『ドクター・ストレンジ/マルチバース・オブ・マッドネス』IMAX 3Ð版、感想。
2022年5月6日(金)
グランドシネマサンシャイン池袋で『ドクター・ストレンジ/マルチバース・オブ・マッドネス』をIMAX 3D版にて。
*既に観た人、または観るつもりのない人だけ読んでください。
かなり久しぶりの3D。3Dメガネをかけると奥行きが出て立体的になるのはマルチバース感あっていいんだが、IMAXの利点となる縦幅の広さは損なわれることに。映像があのようにサイケデリック感を伴うものなので、遊園地の変な回転する乗り物に乗ったみたいな感じになって少し酔った。途中から視神経もヒクヒク。3Dを選んだことを後悔した。
で、作品自体の感想だが。
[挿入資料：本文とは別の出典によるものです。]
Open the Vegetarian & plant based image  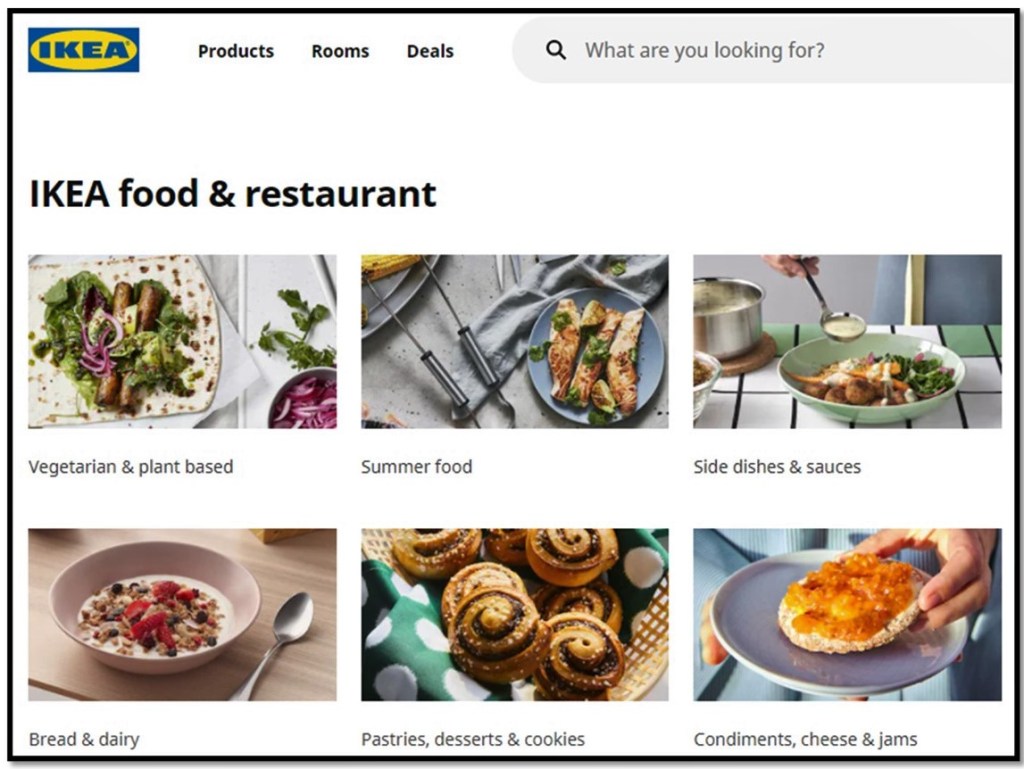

サム・ライミはやりすぎだ。ライミ版『スパイダーマン』の『1』と『2』は愛せたが、今作は(ライミ自身が駄作と認めた)『スパイダーマン3』に近い、盛り込みすぎて失敗のパターン。少しでも静かにしたら飽きられるんじゃないかという強迫観念でもあるのだろうか。とにかく次から次へと驚かせシーンを連打してくるんだが(そして確かに映像と画作りは凄いんだが)、そればかりが続くので息継ぎできず、少しは平場の静かなシーンを入れてくれと言いたくなった。何より悪いのは各キャラに対する理解の浅さと愛情のなさ。サービスがサービスになっていない。ここまで足し算演出しないと客に面白がってもらえないと考えているのだろうか。MCUだから飽きさせないようにせねばという過度なプレッシャーからああなったのか。知らんが、過去のサム・ライム作品と比較しても、今作は迷走しているようにしか思えなかった。キャリーに貞子にターミネーター、それに『死霊のはらわた』のセルフパロディ的なそれも僕は笑うに笑えなかった。
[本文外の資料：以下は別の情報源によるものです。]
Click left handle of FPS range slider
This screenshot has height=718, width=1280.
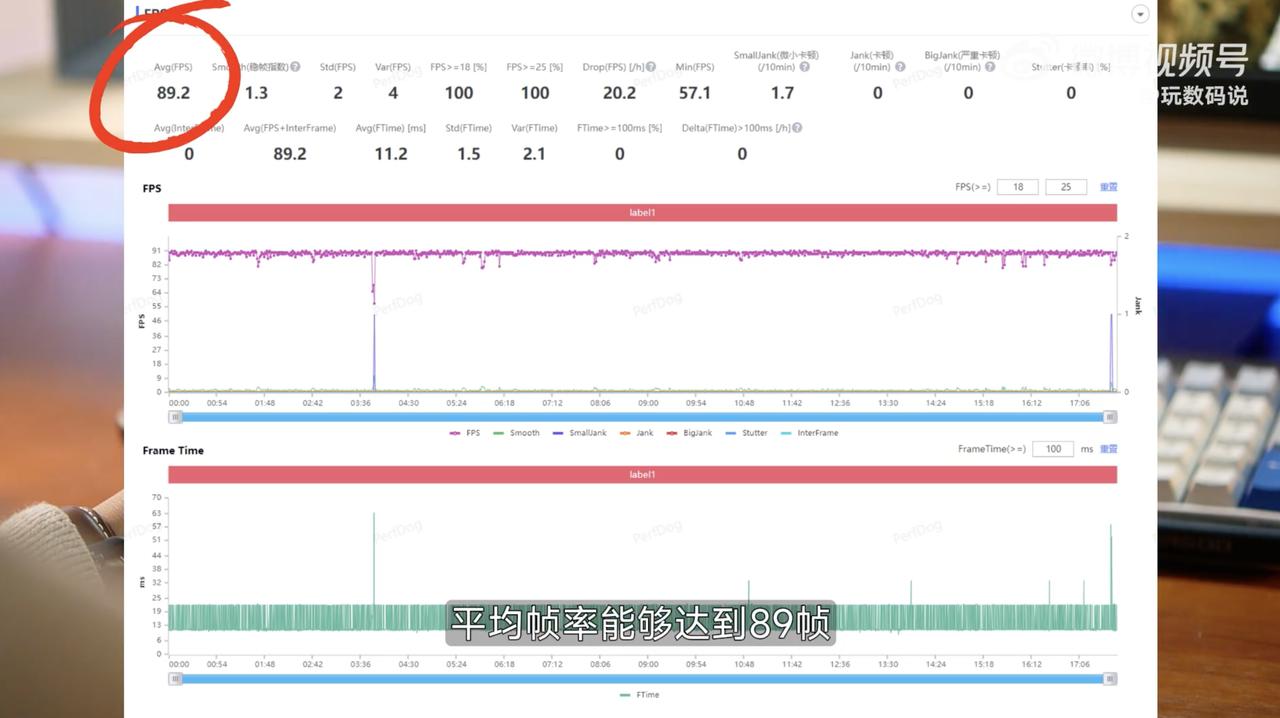point(175,417)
チャベスの力をとにかく信じて救うことを一義とする点においてストレンジのヒーロー像はかろうじて保たれている。が、彼に思い入れを持つことは最早難しい。そこはサム・ライムのせいだけじゃなく、ノー・ウェイ・ホームしかりだが、MCU近作でのストレンジの描き方は『ドクター・ストレンジ』1作目にはまだ少しあった彼の可愛げがすっかりなくなってしまっていて残念だ。ストレンジがチャートを記憶するほどの音楽好きという設定を僕はけっこう気に入っていたんだが、もうそんな場面も少しも出てこなくなってしまった(あ、五線譜のあれは唯一それを元にしているのか?)。繰り返すが、あんな彼に共感を抱くのは最早難しい。
全米での興収は初登場首位発進でMCU史上歴代3位、つまり興収的には大成功のようで、サム・ライミの面目は保てたわけだが、ケヴィン・ファイギは本当にこれでいいと思っているのだろうか。ここからのフェーズ4の展開をどう考えているのか。サム・ライミ、好き放題やって、やり逃げにならないか。あんなに荒らして、この先のことを考えてなさすぎじゃないか。
観終わったとき、隣の女の子が友達に一言。「ワンダ、好きだったのにな……」。そう、それ。僕も同じ思いだよ。
もちろん観ていて楽しめたところもあったんだが、時間が経つにつれてちょっと腹が立ってきたりもしたマルチバース・オブ・マッドネス。MCU作品のなかで自分のこの作品に対する評価はだいぶ低いです。とはいえもう一度観に行くつもりではありますが。